Christer Ericson, Director of Tools and Technology at Sony Santa Monica (the God of War team), has posted a teaser of sorts on his blog, realtimecollisiondetection.net. In Don’t follow the shortest path!, he points out the near fanatical restriction to have the heuristic in A* be admissible, which is defined as not overestimating the theoretical path cost to the goal.

When the heuristic (h) is admissible, A* will return the shortest possible path. However, it also takes longer than when h is not admissible by the above definition. Even when not admissible, A* will find the path, but it may not necessarily be the shortest. His point is that we are spending a lot of calculation time achieving that shortest path when plenty of other paths would do.

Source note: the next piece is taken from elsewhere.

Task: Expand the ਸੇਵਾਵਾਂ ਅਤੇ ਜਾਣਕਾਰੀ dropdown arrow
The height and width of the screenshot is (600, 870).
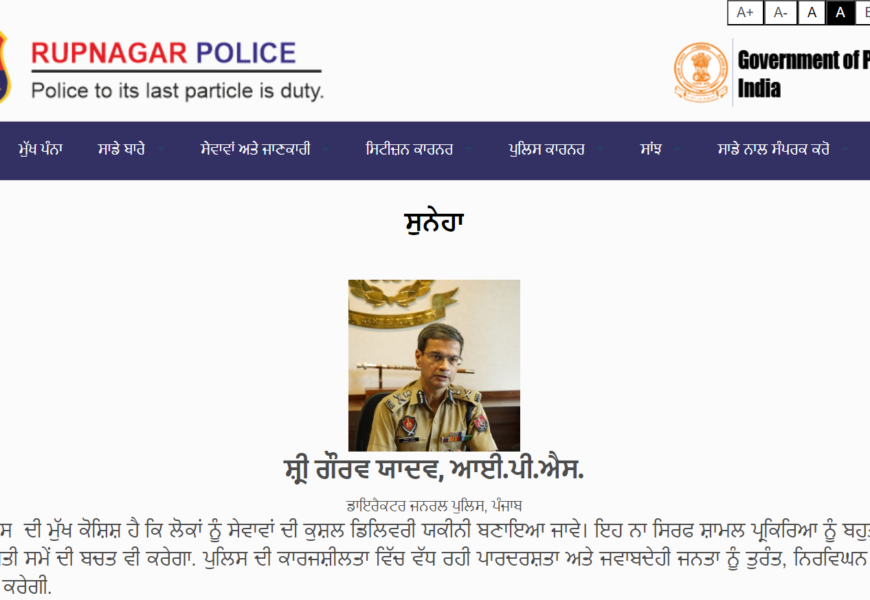Action: 326,149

When h(x) is admissible, meaning it doesn’t overestimate the true cost of reaching a goal, A* is guaranteed to find a shortest path (if one exists). And herein lies the problem: much too much effort is spent in games in finding the shortest paths! There is a near obsession with admissible heuristics, which is completely misguided! Who the heck cares about the shortest path?! In our everyday lives we rarely, if ever, take a shortest path. Instead, we often optimize for search effort, taking a path we’re familiar with (which we’ve chunked or otherwise memorized so as to require no search). Well, the same applies to games and the A* algorithm. We can reduce search effort, sometimes drastically, by forfeiting the guarantee of an optimal shortest-path using nonadmissible heuristics.

He quotes a few other researchers in the column and makes a couple of other points. While I like the idea, I wish that he would have shown some examples of why this sort of fanaticism is unwarranted… or at least overrated. Thought-provoking read, however.

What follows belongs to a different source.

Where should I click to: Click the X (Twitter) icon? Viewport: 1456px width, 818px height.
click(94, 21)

In my opinion, he’s on the right track. In my weekly Developer Discussion column I have even made similar points about our addiction to exactness where it is not necessary and speed where it is not warranted. There are times when we are either simply not solving the right problem or we are approaching it with a level of granularity that significantly overshoots what it is we are trying to emulate. Christer makes that point briefly above when he points out that we humans rarely take the exact shortest path. When weighed against the diminishing returns of calculating it, is it worth it?

Other coverage of GDC sessions

Friday, February 29th, 2008

I have kinda entered a vortex of browsing through other people’s GDC coverage – especially on the sessions that I could not attend. Note that I don’t necessarily agree with everything that people have posted here – I’m just including them so people can have a broader picture. Here’s a partial list of (loosely) AI-related stuff that I have found so far:

GDC: Storytelling in Bioshock (Not really AI, but interesting)
GDC: Rules of Engagement
GDC: Rules of Engagement Part 2
GDC: A Q&A With Sid Meier (Not really AI… but it’s Sid!)
GDC: Creating a Character in Uncharted (animation AI)
GDC: Creating believable crowds in Assassin’s Creed (group behavior and many units)
GDC08 Notes – Streaming Open World Pathfinding (Obviously pathfinding)

A thread at Game/AI where Jeff Orkin (F.E.A.R. AI mastermind) asked what we all saw at GDC it made for an interesting AI discussion.

Autonomous Movement in a Hostile World

Thursday, November 15th, 2007

Movement in a dynamic world – especially with hostile entities and constantly changing safe and danger zones – is a dicey issue in game AI. AIGameDev.com has posted a great article about some work by Leslie Ikemoto from the University of Berkeley that I believe has some great future relevance to the game industry.

Although it is 153 MB, make sure you download the video file that shows the agents in motion. Great stuff!